Tire Comprising a Block With a Tilted Side Wall

Abstract

Tire made of rubbery material comprising a tread (1) of width W that is delimited by at least one edge (3). The tread comprises a plurality of blocks (5), each block being delimited by at least one lateral wall (7) that extends mainly in an axial direction Y in the direction of the edge (3). The lateral wall (7) has a length L in this axial direction Y, where L is greater than 35% of the width W of the tread. The lateral wall also exhibits an inclination angle (a) with respect to a radial direction (Z), said inclination angle (a) evolving in the axial direction Y, this evolution being continuous.

Description

FIELD OF THE INVENTION

The present invention relates to a tire for a motor vehicle, comprising a tread comprising at least one block, this block having at least one inclined lateral wall.

PRIOR ART

The document U.S. Pat. No. 4,884,607 discloses a tire comprising a tread, this tread being provided with a plurality of rubber blocks. The rubber blocks are organized in the tread such that this tread is referred to as directional. The rubber blocks are also organized so as to form, in the tread, circumferential grooves and generally transverse grooves. The transverse grooves notably have the role of evacuating water from the tread when the tire is rolling on a wet road surface. In order to improve this evacuation of water, the document U.S. Pat. No. 4,884,607 specifies that the cross sections of the transverse grooves widen in the direction of the edges of the tread. This widening is notably rendered possible by the inclination of the lateral walls of the blocks that delimit the grooves (see FIG. 2A, FIG. 2B and FIG. 2C of the document U.S. Pat. No. 4,884,607). Specifically, for a given transverse groove, each block lateral wall delimiting this groove has its own inclination angle. The inclination of the lateral walls of the blocks decreases away from the centre of the tread so as to increase the cross sections of the transverse grooves.

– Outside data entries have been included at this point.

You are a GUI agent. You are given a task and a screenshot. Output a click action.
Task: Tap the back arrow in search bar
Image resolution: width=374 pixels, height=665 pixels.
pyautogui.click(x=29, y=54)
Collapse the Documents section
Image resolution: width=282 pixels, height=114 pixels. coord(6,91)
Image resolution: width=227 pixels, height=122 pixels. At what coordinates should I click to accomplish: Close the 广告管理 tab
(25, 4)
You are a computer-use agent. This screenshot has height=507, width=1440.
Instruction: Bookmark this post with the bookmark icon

However, such an arrangement of rubber blocks, having different inclination angles as a function of the distance with respect to the centre of the tread, appears to contribute towards the development of a non-uniform wear profile on this tread during rolling. Notably, it has been found that the wear to the blocks close to the edge regions of the tread is greater notably when the tire is mounted on a directional axle. Similarly, it has been found that the wear to the blocks close to the centre of the tread is greater notably when the tire is mounted on a driven axle.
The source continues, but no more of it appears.